# Lab 5 : More on Recurrent neural networks (LSTM)
```
- [S25] Advanced Machine Learning, Innopolis University
- Teaching Assistant: Gcinizwe Dlamini
```
<hr>


```
Lab Plan
1. LSTM basics
2. Application of LSTM
3. Self practice tasks
```

<hr>


## 0. Recap

![](http://karpathy.github.io/assets/rnn/diags.jpeg)

## Sample Data

In [None]:
import torch
from torch import nn
import torch.nn.functional as F

simple_sequence = torch.Tensor([[0.3,1.9,4.5],[0.4,0.1,0.23],[0.7,0.91,0.43], [0.34,0.01,0.002]])
simple_sequence = simple_sequence.unsqueeze(0)
simple_sequence.shape

torch.Size([1, 4, 3])

## 1. LSTM basics

The `simple_sequence` variable represents a sequence of length 4, where each element (time-stamp) is represented by a feature vector of length 3. LSTM calculations are defined as:

![](https://media.licdn.com/dms/image/v2/C5612AQH5Im8XrvLmYQ/article-cover_image-shrink_600_2000/article-cover_image-shrink_600_2000/0/1564974698831?e=2147483647&v=beta&t=4sP9wrqZVaKsUt8NLXwuN4hfYc0m8RKI3a5g_jUW2xc)

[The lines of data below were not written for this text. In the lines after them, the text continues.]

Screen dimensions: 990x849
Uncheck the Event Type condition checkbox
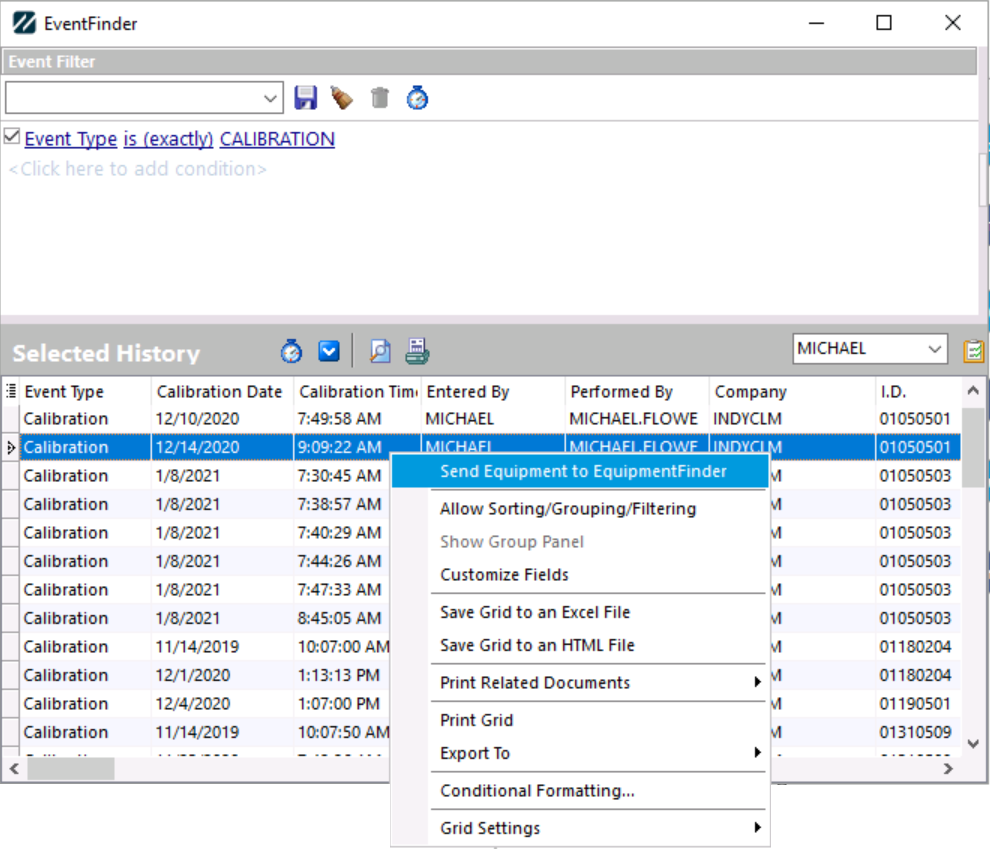(12, 137)
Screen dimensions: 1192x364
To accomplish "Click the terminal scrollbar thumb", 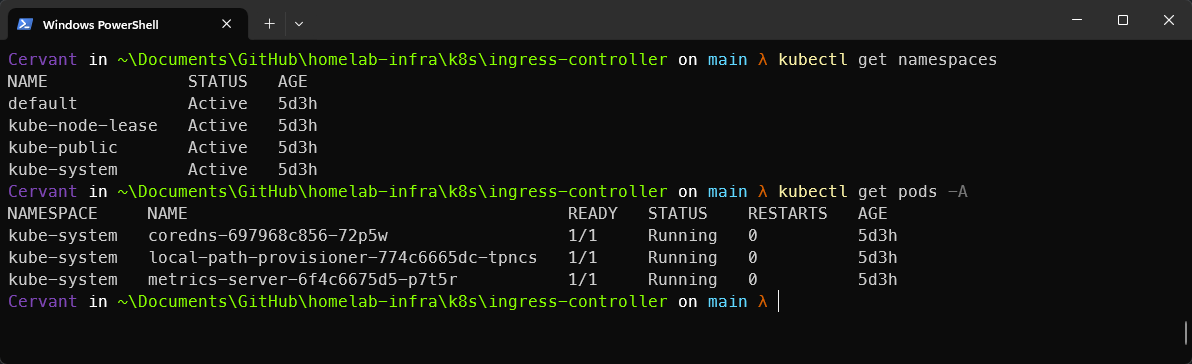I will click(x=1186, y=332).
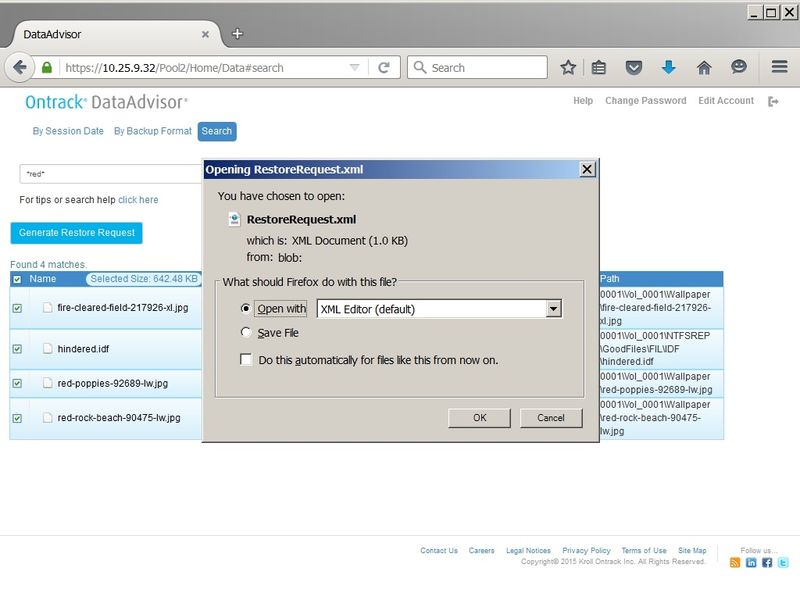Screen dimensions: 800x600
Task: Click the Pocket save icon
Action: click(634, 68)
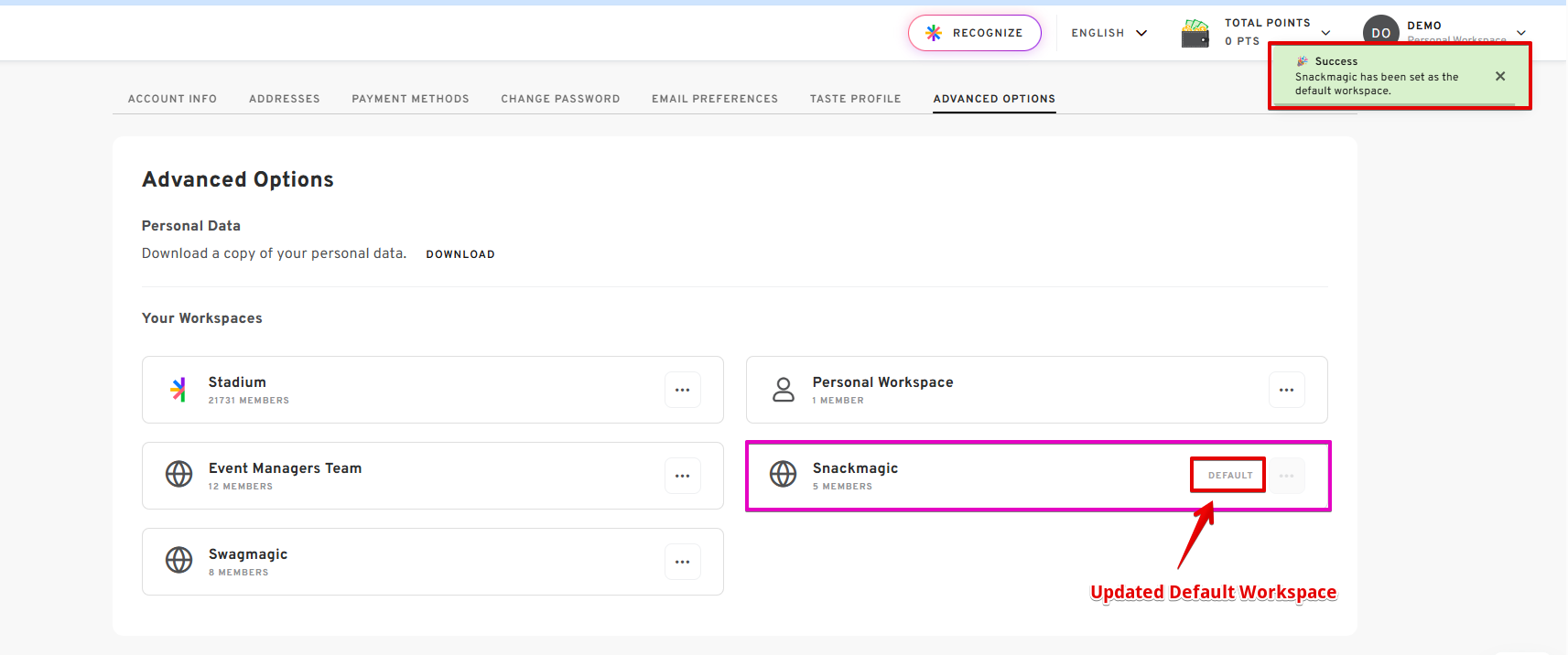
Task: Dismiss the Success notification
Action: tap(1500, 77)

$$i_{t} = \sigma\left(W_{ii}x_t + b_{ii} + W_{hi}h_{t-1} + b_{hi} \right)$$
$$f_t = \sigma \left( W_{if}x_t + b_{if} + W_{hf}h_{t-1} + b_{hf} \right)$$
$$g_t = tanh(W_{ig}x_t + b_{ig} + W_{hg}h_{t-1} + b_{hg})$$
$$o_t = \sigma \left( W_{io}x_t + b_{io} + W_{ho}h_{t-1} + h_{ho}\right)$$
$$c_t = f_t \odot c_{t-1} + i_t \odot g_t$$
$$h_t = o_t \odot tanh(c_t)$$

where $h_t$ represents the hidden state at time $t$; $c_t$ cell cell state at time $t$, $x_t$ is the input at time $t$, $h_{t-1}$ is the hidden state of the layer at time $t-1$ or the initial hidden state at time 0, and $i_t$, $f_t$, $g_t$, $o_t$ are the input, forget, cell, and output gates, respectively.

 <br>
Lets see whats inside Pytorch and compare with our theory

**Note:** For simplicity, the bias is set to zeros and weights set to ones

In [None]:
torch.manual_seed(20)
hidden_size = 1
simple_lstm_layer = torch.nn.LSTM(input_size=3, hidden_size=hidden_size, bidirectional=False, num_layers=1, batch_first=True)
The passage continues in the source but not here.